Still, the amounts of spending at stake are likely to pale in comparison to the money previously available for defense projects. The wars in Iraq and Afghanistan created a major surge in overall Department of Defense contracting. Between 2001 and 2008, DoD contract spending more than doubled before starting a gradual decline, according to a report by the Center for Strategic and International Studies detailing defense contracting trends between 2000 and 2012. Overall U.S. defense spending also increased by about two-thirds in the decade following the 9/11 attacks. Now, however, defense budgets have begun a steady decline.
“As we see the ramping down of Afghanistan and Iraq and cutbacks in defense spending, you’re going to see more and more of these companies look to develop markets in nontraditional defense areas,” says Bruce Wright, associate vice president for university research parks at the University of Arizona.
Despite the changes, Wright sees big opportunity ahead within the security industry. Speaking to a group of mostly security industry representatives at the expo, he cited one projection that showed the industry expanding to 25 times its current size by 2018. He later admitted that the numbers for that specific projection were “fuzzy” but reiterated that exponential growth is likely.
While border security opportunities look good for the immediate future, he says that, “in the long run, border security may be the smaller component of the whole industry.” Opportunities to protect American infrastructure, stadiums and airports, among other facilities, may drive future investment potential.
“Internally, we have a profusion of opportunities,” says Frank Albano, vice president of USA Sales for Alpha Technologies Company’s industrial power division, which specializes in backup power supplies. Though it has worked with the military, his company has found numerous civilian clients within the U.S.
Despite such optimistic outlooks, a number of hurdles remain for companies looking to expand their domestic operations, such as the competition created by the return of surplus military equipment. As troops come home, much of the equipment they relied on to fight wars is no longer needed.
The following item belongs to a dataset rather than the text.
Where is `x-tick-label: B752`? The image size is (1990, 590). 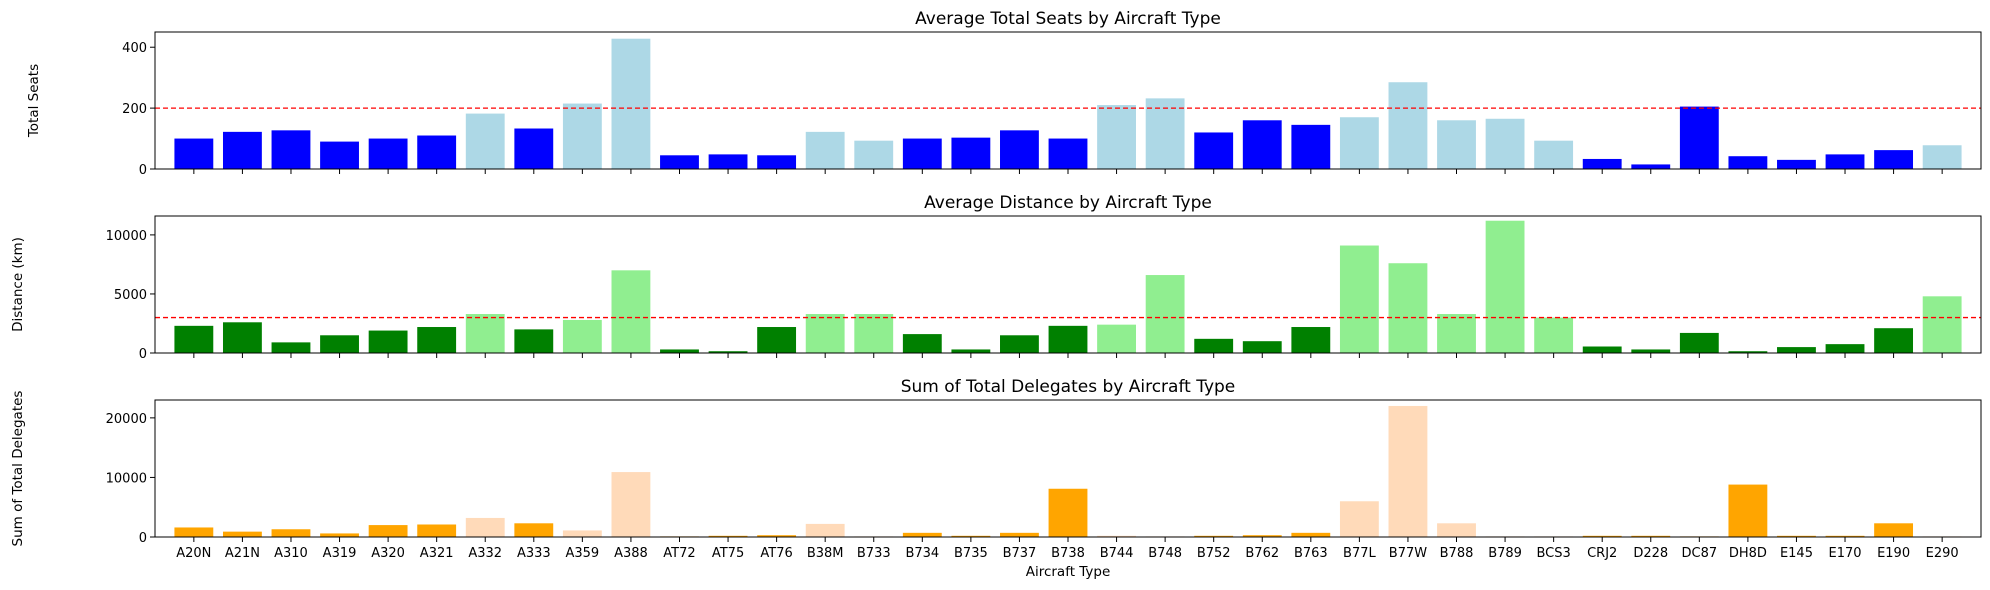
x-tick-label: B752 is located at coordinates (1214, 554).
To date, CBP has inherited 1,500 items worth $30 million. This is a relatively modest amount, considering the immigration enforcement agencies' nearly $18 billion budget in 2012.
CBP’s Borkowski describes it as a “quick shot in the arm and a good incremental step,” but says the organization would likely have to buy new gear if it wanted to adopt widespread use of most of the former DoD technologies.
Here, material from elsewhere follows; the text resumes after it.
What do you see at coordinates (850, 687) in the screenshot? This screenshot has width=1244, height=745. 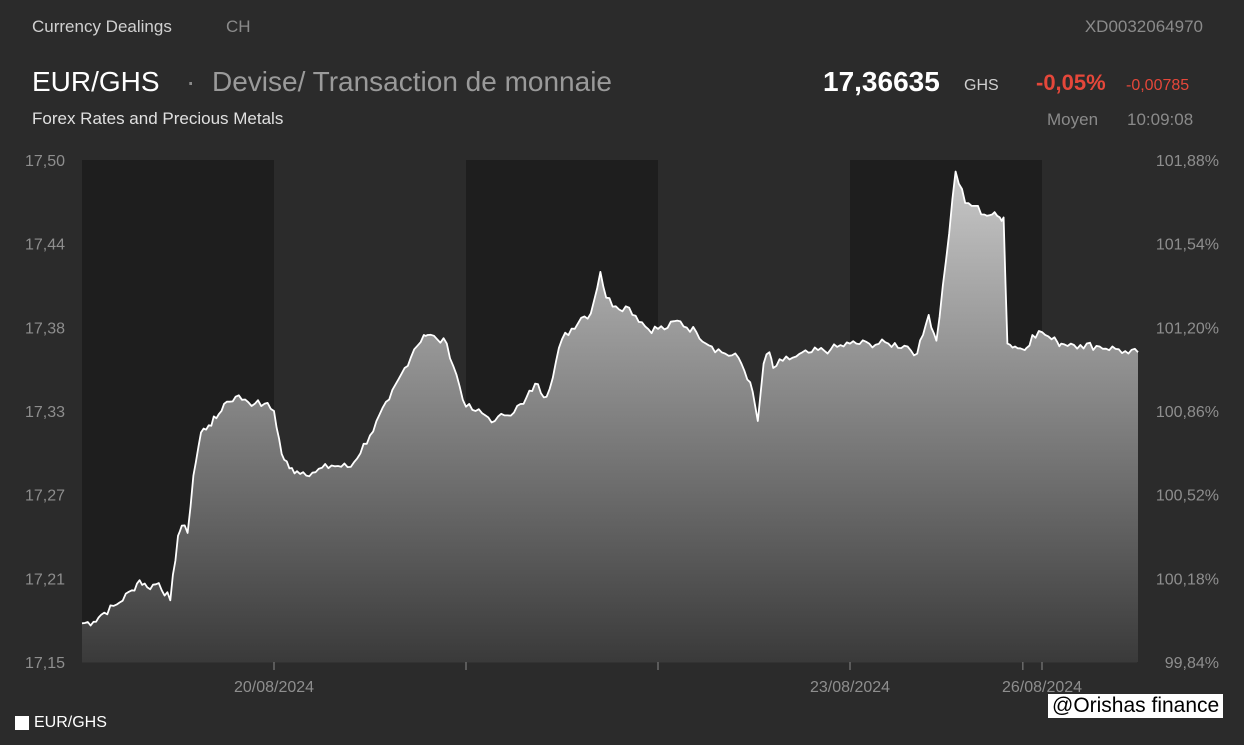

Still, it’s a source of angst for vendors like Bob Alexander, a marketing consultant for night vision maker Aramasight who says the used military equipment makes it difficult to enter markets where potential clients can get equipment for free. “It’s a battle, because we’re all out there looking for business,” he says.
Additionally, it may prove an uphill battle for Congress to allocate more funding for border security amid concerns that the enforcement agencies underutilize the technology they have.
This month, the Government Accountability Office released a report questioning if CBP had the ability to evaluate the effectiveness of up to $700 million worth of cameras and sensors that will be installed on a section of Arizona’s border with Mexico. Without determining how the technology helps interdict drugs and illegal entrants, the report indicated that the investment could be wasted.
For his part, Borkowski has rejected this assessment, saying the risk is relatively low and technologies along the border have already proved useful. “The more interesting question going forward is not ‘Is it useful?’” he says. “Because it appears that it’s very useful, it appears that it’s very effective. It’s going to be ‘What is the right price to pay for that effectiveness?’”
Reported from Phoenix with the support of the Robert Novak Journalism Fellowship.